Task data -
####

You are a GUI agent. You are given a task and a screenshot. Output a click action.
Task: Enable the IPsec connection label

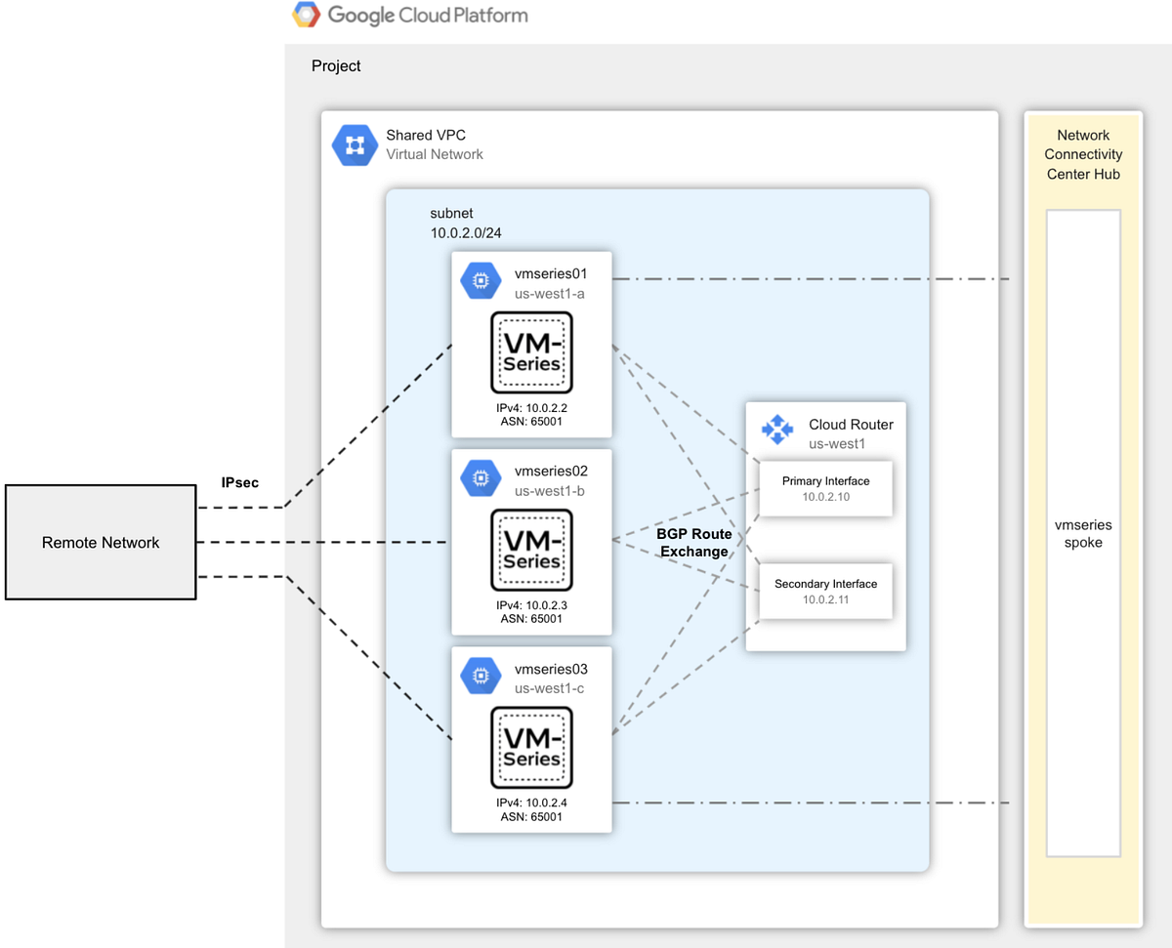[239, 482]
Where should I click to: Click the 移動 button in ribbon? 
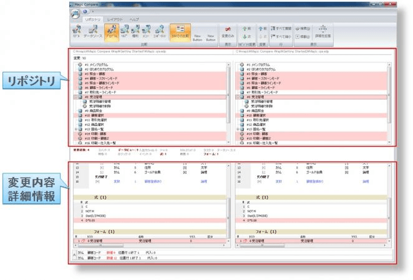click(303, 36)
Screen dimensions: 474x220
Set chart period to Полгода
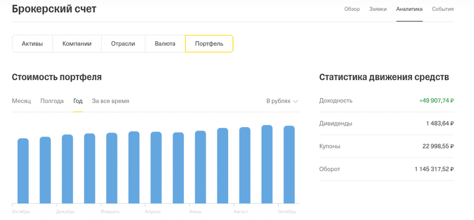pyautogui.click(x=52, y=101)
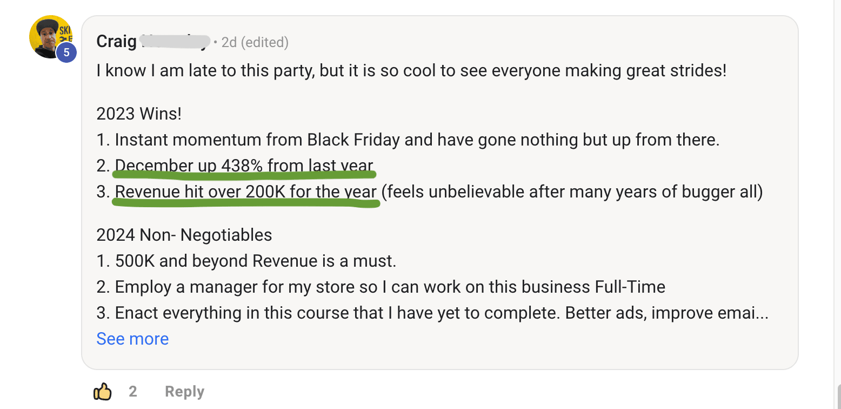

####

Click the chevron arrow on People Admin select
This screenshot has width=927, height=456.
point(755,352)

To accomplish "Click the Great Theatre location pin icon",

####

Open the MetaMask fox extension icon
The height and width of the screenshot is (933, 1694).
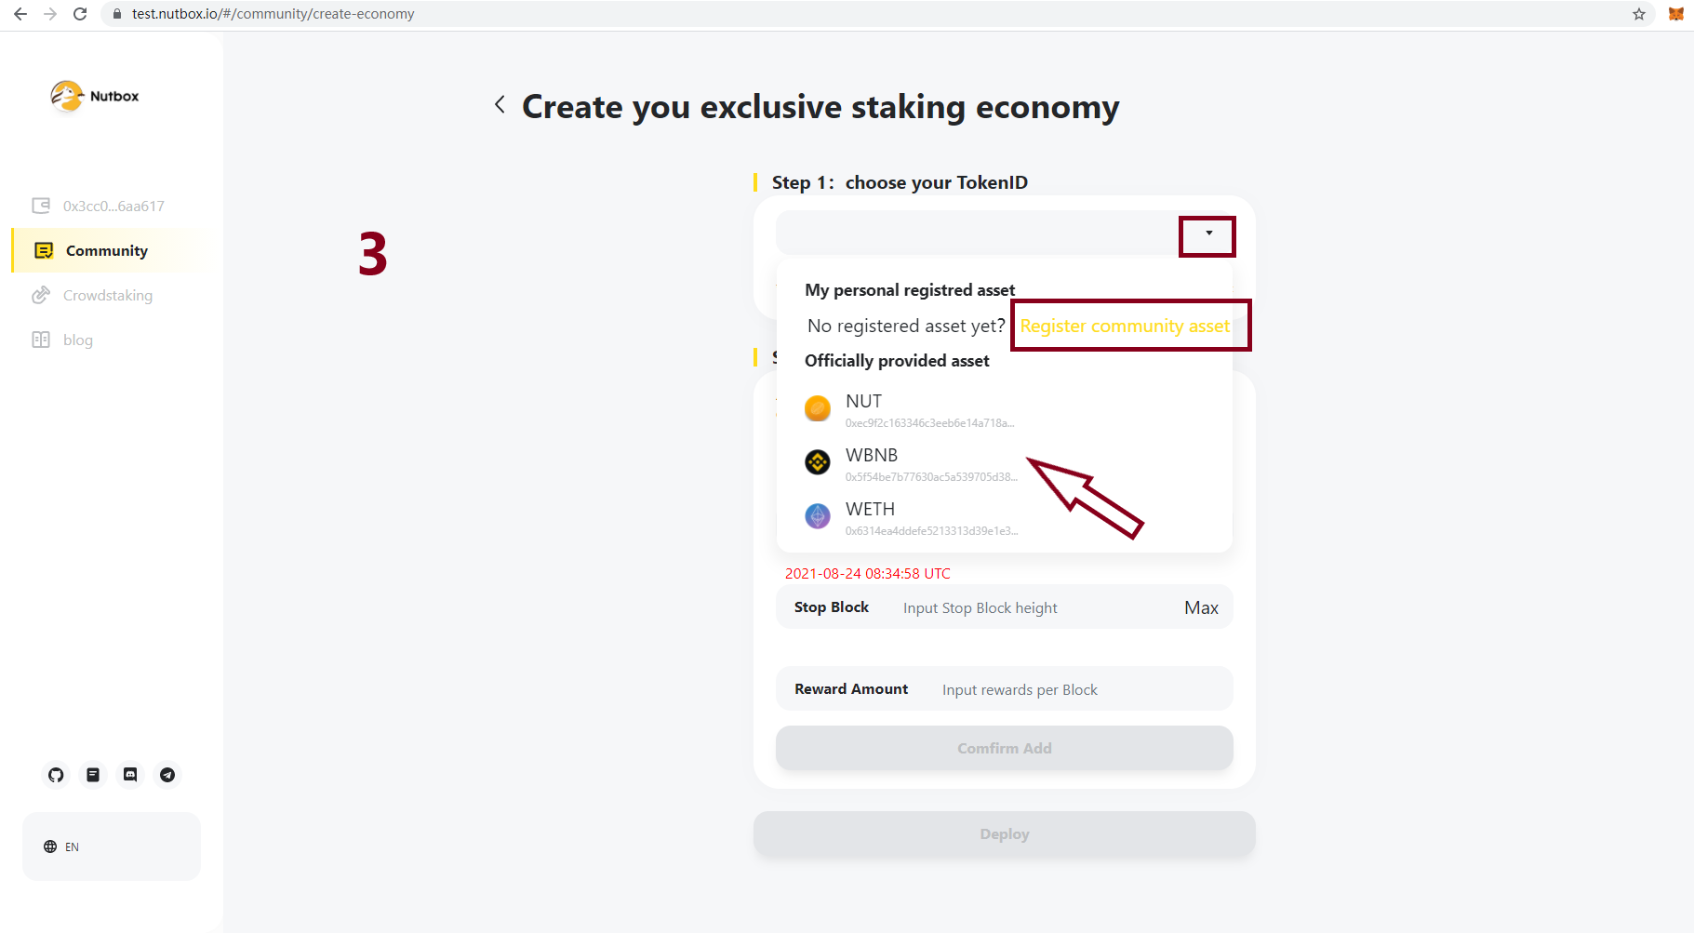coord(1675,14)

####

What is expected -
State how many lines in the entries above include the word "icon"; reply with the number alone.

The completed task -
2